Explain what two high-level math subjects are to a non-math major

Both questions are rebutted by the same observation: a topological space is not a set. A topological space is a set and a specified topology.

A line in R[sup]3[/sup] and a plane in R[sup]3[/sup] with the subspace topologies induced from the metric topology on R[sup]3[/sup] are not homeomorphic. That wasn’t the statement, however. The statement was just that the line and the plane aren’t homeomorphic.

Similarly, considering a cylinder as an appropriate étale bundle over the circle (as opposed to the “standard” product topology as a circle crossed with a line) makes them homeomorphic. It’s very similar to the Riemann surface of the logarithmic function over the Riemann sphere: an infinite cyclic cover.

Oh, please. Topology doesn’t exist in a vacuum, and for that reason there is such a thing as a standard topology on those two spaces. I repeat: continuity on the reals can be and is defined long before the word “topology” ever has to be uttered. In fact the entire notion of a topology is an abstraction which was inspired by the notion of continuity of real-valued functions. So it’s entirely possible for a non-topologist to ask “are the line and the plane homeomorphic”, and when a non-topologist does ask such a question we don’t have to bend over backwards to guess what topology they mean. Abstract topologies are a good and wonderful thing, but let’s not forget what they’re an abstraction of.
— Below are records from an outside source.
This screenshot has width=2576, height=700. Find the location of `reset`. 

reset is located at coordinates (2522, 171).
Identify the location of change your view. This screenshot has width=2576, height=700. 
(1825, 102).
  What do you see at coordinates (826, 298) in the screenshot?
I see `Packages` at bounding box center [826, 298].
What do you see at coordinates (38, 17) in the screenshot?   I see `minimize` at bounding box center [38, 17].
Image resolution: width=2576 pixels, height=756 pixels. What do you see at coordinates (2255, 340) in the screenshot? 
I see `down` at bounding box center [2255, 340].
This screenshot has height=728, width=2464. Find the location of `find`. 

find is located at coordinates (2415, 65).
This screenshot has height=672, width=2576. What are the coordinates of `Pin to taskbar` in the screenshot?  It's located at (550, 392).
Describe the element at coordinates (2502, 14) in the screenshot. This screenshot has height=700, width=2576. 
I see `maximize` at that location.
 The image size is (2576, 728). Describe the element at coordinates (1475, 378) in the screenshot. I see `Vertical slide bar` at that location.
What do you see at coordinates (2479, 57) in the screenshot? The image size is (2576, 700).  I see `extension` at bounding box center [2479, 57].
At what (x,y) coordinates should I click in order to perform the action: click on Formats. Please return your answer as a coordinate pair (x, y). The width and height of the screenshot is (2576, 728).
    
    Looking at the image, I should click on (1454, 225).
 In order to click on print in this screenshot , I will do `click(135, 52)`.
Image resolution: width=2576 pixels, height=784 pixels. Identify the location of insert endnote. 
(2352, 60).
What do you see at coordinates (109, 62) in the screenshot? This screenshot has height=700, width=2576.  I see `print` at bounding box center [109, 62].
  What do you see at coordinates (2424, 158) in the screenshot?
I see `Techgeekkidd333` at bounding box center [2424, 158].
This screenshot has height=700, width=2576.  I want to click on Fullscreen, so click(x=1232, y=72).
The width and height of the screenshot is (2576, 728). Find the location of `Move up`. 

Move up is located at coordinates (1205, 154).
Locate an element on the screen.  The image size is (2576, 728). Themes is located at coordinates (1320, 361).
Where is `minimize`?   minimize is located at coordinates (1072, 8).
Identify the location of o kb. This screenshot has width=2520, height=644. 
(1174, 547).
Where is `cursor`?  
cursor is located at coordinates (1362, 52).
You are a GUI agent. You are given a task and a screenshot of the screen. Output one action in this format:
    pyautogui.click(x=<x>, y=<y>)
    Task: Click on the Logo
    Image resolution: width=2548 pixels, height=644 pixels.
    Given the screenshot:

ITR Champion’s post was perfectly fine.

Quoth Orbifold:

Unfortunately, that project has been completed, with null results. If the Universe has a nontrivial topology, the elemental cell is larger than the observable universe, and hence no repetitions are visible to us. This was actually suspected from the start, but a non-null result would be interesting enough and the effort required was small enough (since we already had the data anyway) that it was considered worth the investment of time despite the low chance of payoff.

Cabbage, you forgot one condition in your definition of a metric, that the distance be zero only if the two points are identical. Otherwise, the trivial function where f(x,y) = 0 for all x and y would be a metric, which it is not.

For the OP’s questions, all I can add is that you really, really never want to have to solve a nonlinear PDE. They almost always require a computer, giving you only a numerical solution, and even there, you generally have to be really careful in coding, based on the details of the particular PDE you have, to make sure that your program is stable, or you’ll end up with a solution in which the computer is very confident, but which is absolutely wrong.

Oh, I was well aware that these things were going to be nigh on impossible for me to understand based on my lack of sufficient math to grasp any explanation that’s not a gross simplification.

The friend who first told me of PDEs and topology (part of an elaborate scheme to meet girls, if you were curious. It failed) said, “since people are actually answering you, how about you see if they can take a whack at explaining number theory?” So, how about it everyone? Number theory?

The same friend (who is a math major) said something to the same effect. Something about “I’ve done linear PDEs and they are God-awful. I can only imagine that non-linear ones would be about the most horrible thing ever”

Sincere apologies for the wording of the title. Maybe I’ll learn to stop posting at 1:something in the AM

It failed? Huh, who could’ve seen that one coming?

Anyway, number theory is (at bottom) the study of numbers–namely, the complex numbers and the notable subsets thereof–with the goal of discovering facts that are slightly more sophisticated than 1 + 1 = 2. The Goldbach conjecture is the most famous number theoretic problem, and understanding it doesn’t require anything above grade-school math.

Well that’s disappointing. Boring old universe. Thanks for the info.

Complex numbers come into number theory, but I tend to see them used more as a tool than an object of study themselves. It spins out of the study of the ring Z of integers, specifically its ideal theory.

No, we don’t have to bend over backwards, but it behooves us to be explicit in our language and terminology to avoid causing complications with their later studies.

I can see where my students’ multivariable calculus text shamelessly identifies R[sup]3[/sup] and the space of tangent vectors at a given point. This is indeed canonically possible, but the generalization (to manifolds) requires keeping the concepts seperate. In case they ever go into physics, I make a point of keeping tangent vectors and points distinct, even though there is a canonical identification.

Similarly, “line” or “plane” are not properly specified as topological spaces, even though there is a “natural” topology to put on them as far as newcomers to the field are concerned. Still, it should be made very explicit that we are picking a topology out of many that could be placed on the spaces.